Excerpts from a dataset
===============

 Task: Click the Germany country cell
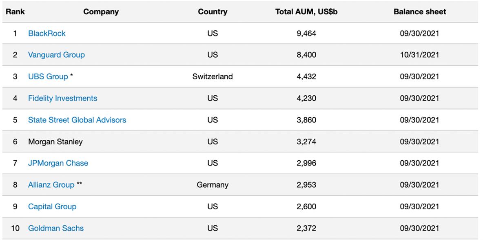pos(213,185)
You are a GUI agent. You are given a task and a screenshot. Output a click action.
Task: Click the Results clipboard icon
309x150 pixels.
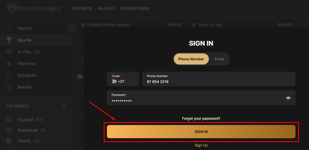9,87
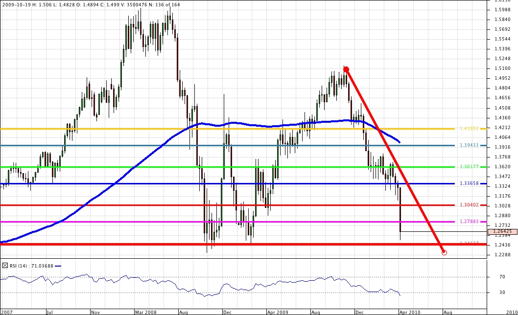The image size is (518, 315).
Task: Click the Nov date axis label
Action: [x=95, y=311]
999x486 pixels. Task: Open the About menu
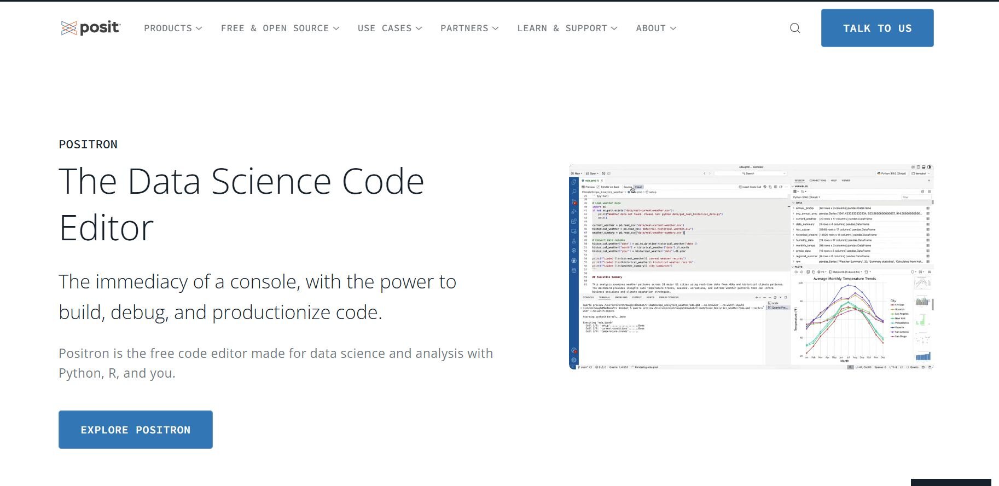[655, 28]

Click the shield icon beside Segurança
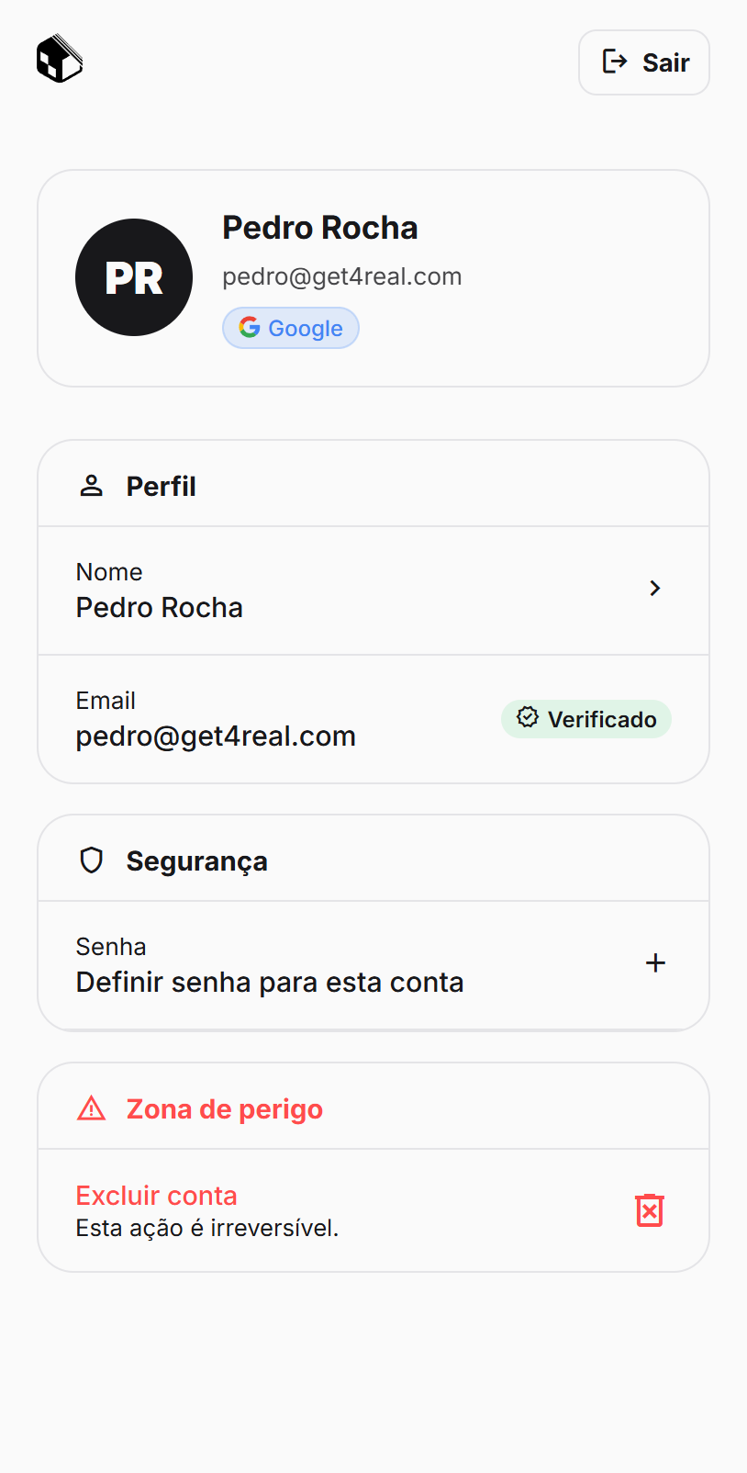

===============

### Task to complete:
Copy all the entries above exactly as they stand, except for the pictures.

### Expected answer:
 Task: Click the Germany country cell
pos(213,185)
You are a GUI agent. You are given a task and a screenshot. Output a click action.
Task: Click the Results clipboard icon
309x150 pixels.
9,87
The image size is (518, 315).
Task: Click the Nov date axis label
Action: [x=95, y=311]
999x486 pixels. Task: Open the About menu
[655, 28]

Click the shield icon beside Segurança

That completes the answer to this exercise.